begin Provided data

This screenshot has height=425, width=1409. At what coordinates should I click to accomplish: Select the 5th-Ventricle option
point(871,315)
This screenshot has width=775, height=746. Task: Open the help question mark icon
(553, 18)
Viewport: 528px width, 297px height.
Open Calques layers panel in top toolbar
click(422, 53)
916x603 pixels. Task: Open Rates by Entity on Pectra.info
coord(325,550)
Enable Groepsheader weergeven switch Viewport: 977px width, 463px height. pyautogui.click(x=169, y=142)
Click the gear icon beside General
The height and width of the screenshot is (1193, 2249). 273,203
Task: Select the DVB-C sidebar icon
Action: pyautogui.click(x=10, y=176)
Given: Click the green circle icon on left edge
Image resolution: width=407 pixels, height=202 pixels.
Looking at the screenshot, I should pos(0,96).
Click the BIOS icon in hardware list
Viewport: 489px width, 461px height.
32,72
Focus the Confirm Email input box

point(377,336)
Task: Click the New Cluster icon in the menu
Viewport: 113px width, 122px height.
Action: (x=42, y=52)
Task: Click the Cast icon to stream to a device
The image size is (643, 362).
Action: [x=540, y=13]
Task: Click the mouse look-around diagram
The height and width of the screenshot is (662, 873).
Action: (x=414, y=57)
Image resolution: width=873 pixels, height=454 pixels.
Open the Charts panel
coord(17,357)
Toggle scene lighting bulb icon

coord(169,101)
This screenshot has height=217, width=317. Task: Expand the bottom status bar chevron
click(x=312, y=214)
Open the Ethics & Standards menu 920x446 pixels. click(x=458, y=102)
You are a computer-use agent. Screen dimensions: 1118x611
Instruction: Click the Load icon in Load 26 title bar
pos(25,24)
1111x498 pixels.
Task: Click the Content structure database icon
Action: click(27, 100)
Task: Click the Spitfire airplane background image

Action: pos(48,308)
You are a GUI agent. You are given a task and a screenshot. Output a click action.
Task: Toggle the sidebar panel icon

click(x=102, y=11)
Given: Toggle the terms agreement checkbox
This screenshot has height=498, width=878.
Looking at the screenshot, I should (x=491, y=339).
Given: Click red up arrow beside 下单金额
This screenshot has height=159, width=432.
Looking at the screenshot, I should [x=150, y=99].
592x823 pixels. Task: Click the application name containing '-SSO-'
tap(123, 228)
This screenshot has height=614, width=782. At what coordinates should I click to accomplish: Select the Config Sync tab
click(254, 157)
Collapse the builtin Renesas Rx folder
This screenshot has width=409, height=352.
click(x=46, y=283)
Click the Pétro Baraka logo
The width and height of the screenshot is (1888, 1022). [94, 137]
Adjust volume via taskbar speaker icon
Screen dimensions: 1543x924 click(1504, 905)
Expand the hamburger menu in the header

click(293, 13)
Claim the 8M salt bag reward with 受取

end Provided data

**Request**
Could you copy out all of the data above, line for line, with no changes at all?

**Response below**
This screenshot has height=425, width=1409. At what coordinates should I click to accomplish: Select the 5th-Ventricle option
point(871,315)
This screenshot has width=775, height=746. Task: Open the help question mark icon
(553, 18)
Viewport: 528px width, 297px height.
Open Calques layers panel in top toolbar
click(422, 53)
916x603 pixels. Task: Open Rates by Entity on Pectra.info
coord(325,550)
Enable Groepsheader weergeven switch Viewport: 977px width, 463px height. pyautogui.click(x=169, y=142)
Click the gear icon beside General
The height and width of the screenshot is (1193, 2249). 273,203
Task: Select the DVB-C sidebar icon
Action: pyautogui.click(x=10, y=176)
Given: Click the green circle icon on left edge
Image resolution: width=407 pixels, height=202 pixels.
Looking at the screenshot, I should pos(0,96).
Click the BIOS icon in hardware list
Viewport: 489px width, 461px height.
32,72
Focus the Confirm Email input box

point(377,336)
Task: Click the New Cluster icon in the menu
Viewport: 113px width, 122px height.
Action: (x=42, y=52)
Task: Click the Cast icon to stream to a device
The image size is (643, 362).
Action: [x=540, y=13]
Task: Click the mouse look-around diagram
The height and width of the screenshot is (662, 873).
Action: (x=414, y=57)
Image resolution: width=873 pixels, height=454 pixels.
Open the Charts panel
coord(17,357)
Toggle scene lighting bulb icon

coord(169,101)
This screenshot has height=217, width=317. Task: Expand the bottom status bar chevron
click(x=312, y=214)
Open the Ethics & Standards menu 920x446 pixels. click(x=458, y=102)
You are a computer-use agent. Screen dimensions: 1118x611
Instruction: Click the Load icon in Load 26 title bar
pos(25,24)
1111x498 pixels.
Task: Click the Content structure database icon
Action: click(27, 100)
Task: Click the Spitfire airplane background image

Action: pos(48,308)
You are a GUI agent. You are given a task and a screenshot. Output a click action.
Task: Toggle the sidebar panel icon

click(x=102, y=11)
Given: Toggle the terms agreement checkbox
This screenshot has height=498, width=878.
Looking at the screenshot, I should (x=491, y=339).
Given: Click red up arrow beside 下单金额
This screenshot has height=159, width=432.
Looking at the screenshot, I should [x=150, y=99].
592x823 pixels. Task: Click the application name containing '-SSO-'
tap(123, 228)
This screenshot has height=614, width=782. At what coordinates should I click to accomplish: Select the Config Sync tab
click(254, 157)
Collapse the builtin Renesas Rx folder
This screenshot has width=409, height=352.
click(x=46, y=283)
Click the Pétro Baraka logo
The width and height of the screenshot is (1888, 1022). [94, 137]
Adjust volume via taskbar speaker icon
Screen dimensions: 1543x924 click(1504, 905)
Expand the hamburger menu in the header

click(293, 13)
Claim the 8M salt bag reward with 受取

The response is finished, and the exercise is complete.